Can you repeat, word for word, the part of the galangal forum thread that begins at "As Craig noted" and stops after "try growing some."?

| TEXT SEGMENT |
◇ ◇ ◇ ◇
# Galangal



## CraigC (Aug 1, 2014)

I have become tired of using frozen galangal. After having success locating a kaffir lime tree, I started looking for fresh galangal, without any luck. Karen also started searching and found an article about it from a local fellow, including his number. She contacted him about buying some. He said he had some, but didn't sell it. However, he offered to give us some. So last Sunday I went to his home and he gave us a couple "chunks" from one of his plants.







I tried to give him some money for it, but he refused. Its rare to find folks like him here in SE Florida.


----------



## CharlieD (Aug 1, 2014)

wow, where do you live that you have those exotic things growing around? Love galangal.


----------



## Andy M. (Aug 1, 2014)

That's great.  Galangal is a staple in SE Asian cooking as ginger is in Chinese.


----------



## medtran49 (Aug 1, 2014)

Charlie, 

As Craig noted at bottom of his post, SE Florida. I would imagine you can grow the galangal inside in a big pot in a sunny spot during the cold months and have it outside during your warm months. We potted ours because any kind of ginger spreads and goes wild here. I had some ornamental gingers planted once that we ended up pulling out when we got rid of our water garden and extended our patio. I pulled sprouts for years from the root system that ginger had developed.  These are very hardy plants. We'd be happy to send you some in a few months after ours has rooted and stabilized itself if you want to try growing some.


----------



## larry_stewart (Aug 1, 2014)

Ive seen galangal root in Whole foods occasionally.
Ive started ginger from what Ive gotten at the store, but never galangal, but i assume it would work


----------



## Zhizara (Aug 1, 2014)

Ii have a quantity of galangal that I bought online for it's health benefits.  I've made tea with it, but wasn't impressed with the flavor.

What dishes do you like it in?


----------



## GotGarlic (Aug 1, 2014)

Z, it's a classic ingredient in Thai food.


----------



## Zhizara (Aug 1, 2014)

GotGarlic said:


> Z, it's a classic ingredient in Thai food.



I don't think I've ever made a Thai recipe.  Do you know of a suggestion that I could try?


----------



## GotGarlic (Aug 1, 2014)

Zhizara said:


> I don't think I've ever made a Thai recipe.  Do you know of a suggestion that I could try?



This link includes several tutorials on Thai curries, including the ingredients and the various types of curries. It gives lots of background information and recipes.

Seriously Asian: Thai Curries, Part Two: Red and Green | Serious Eats : Recipes


----------



## Zhizara (Aug 1, 2014)

Thanks, GG!


----------



## CraigC (Aug 1, 2014)

Zhizara said:


> Thanks, GG!



Let me Know if you wish to try some homemade Thai curry pastes. I'll send you some next time I make it. It freezes well.
◇ ◇ ◇ ◇
| DATA EXTRACT |
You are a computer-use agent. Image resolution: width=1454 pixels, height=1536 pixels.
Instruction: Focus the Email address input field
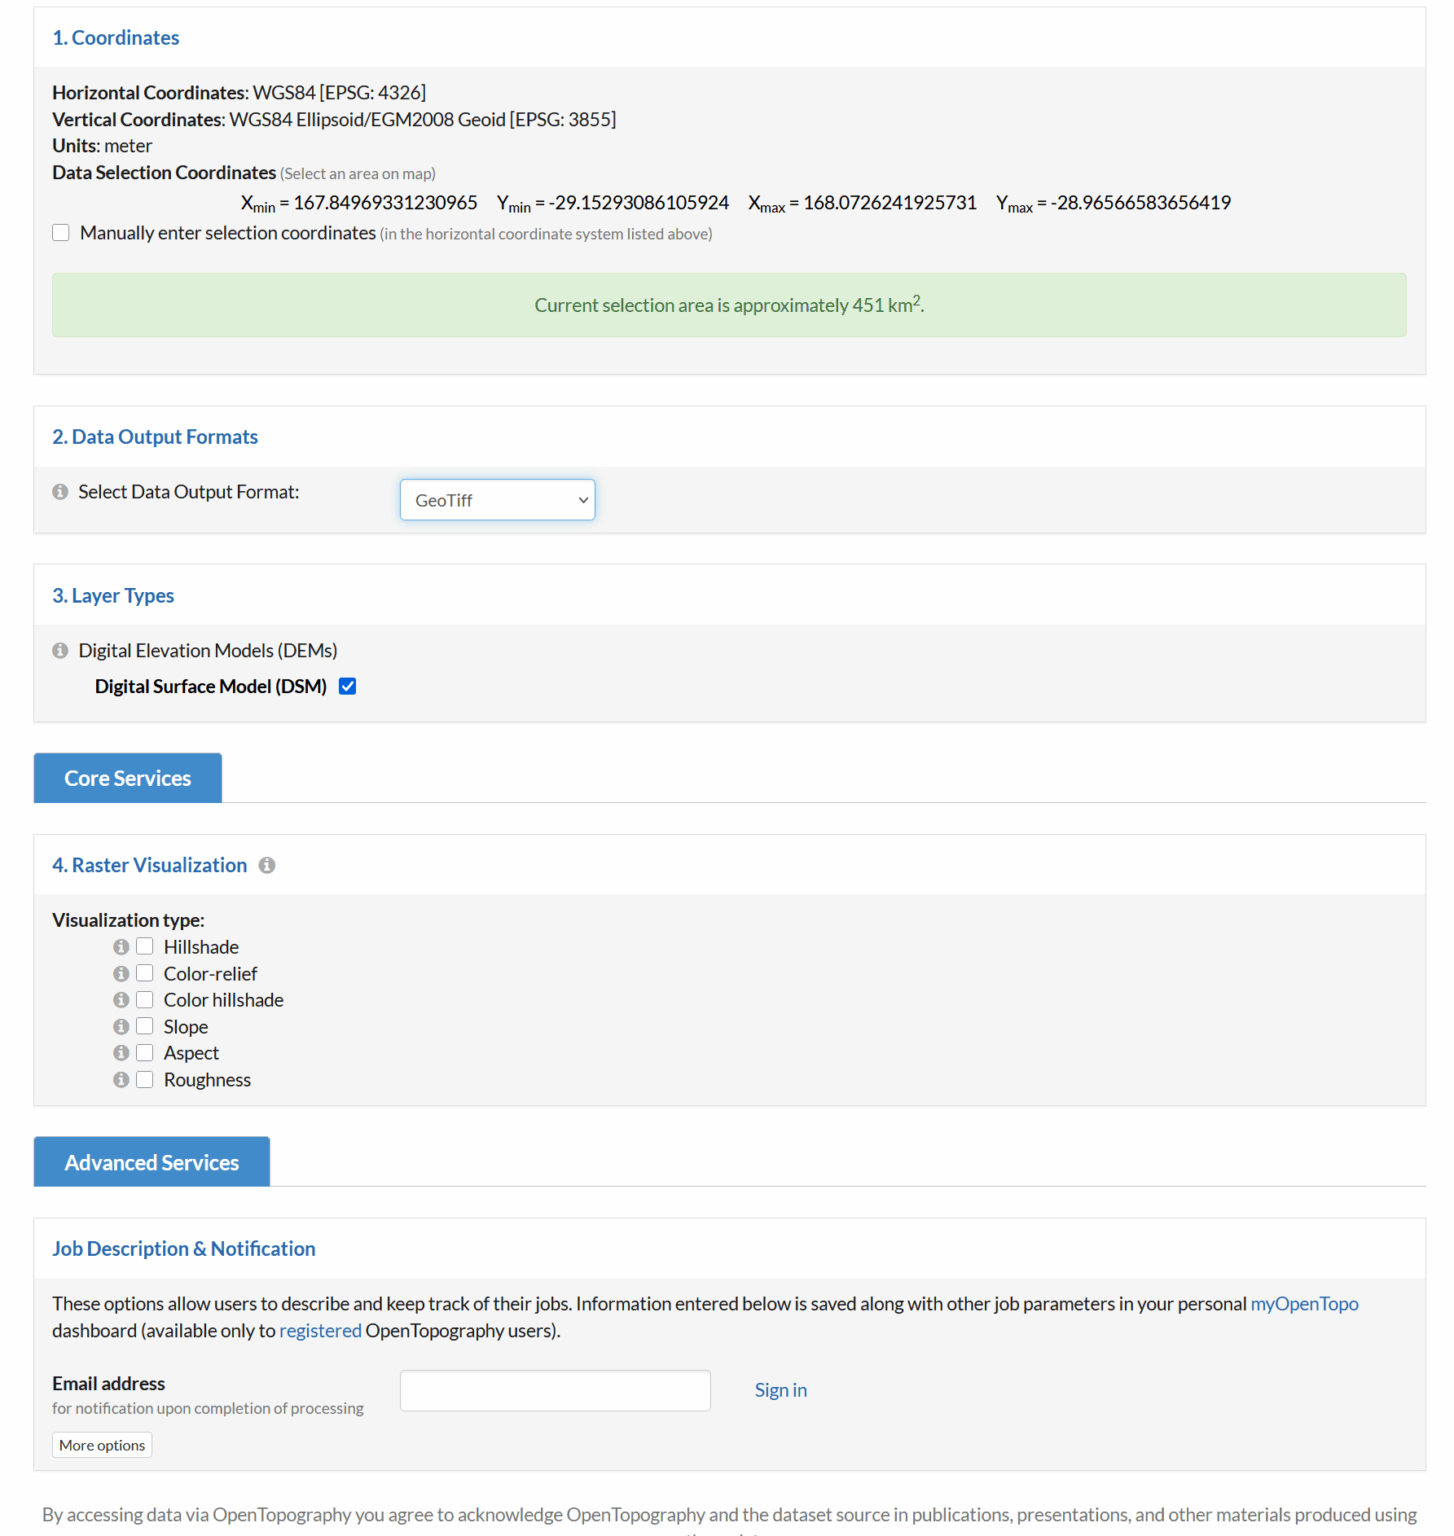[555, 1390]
◇ ◇ ◇ ◇
| EXERCISE ANSWER |
As Craig noted at bottom of his post, SE Florida. I would imagine you can grow the galangal inside in a big pot in a sunny spot during the cold months and have it outside during your warm months. We potted ours because any kind of ginger spreads and goes wild here. I had some ornamental gingers planted once that we ended up pulling out when we got rid of our water garden and extended our patio. I pulled sprouts for years from the root system that ginger had developed.  These are very hardy plants. We'd be happy to send you some in a few months after ours has rooted and stabilized itself if you want to try growing some.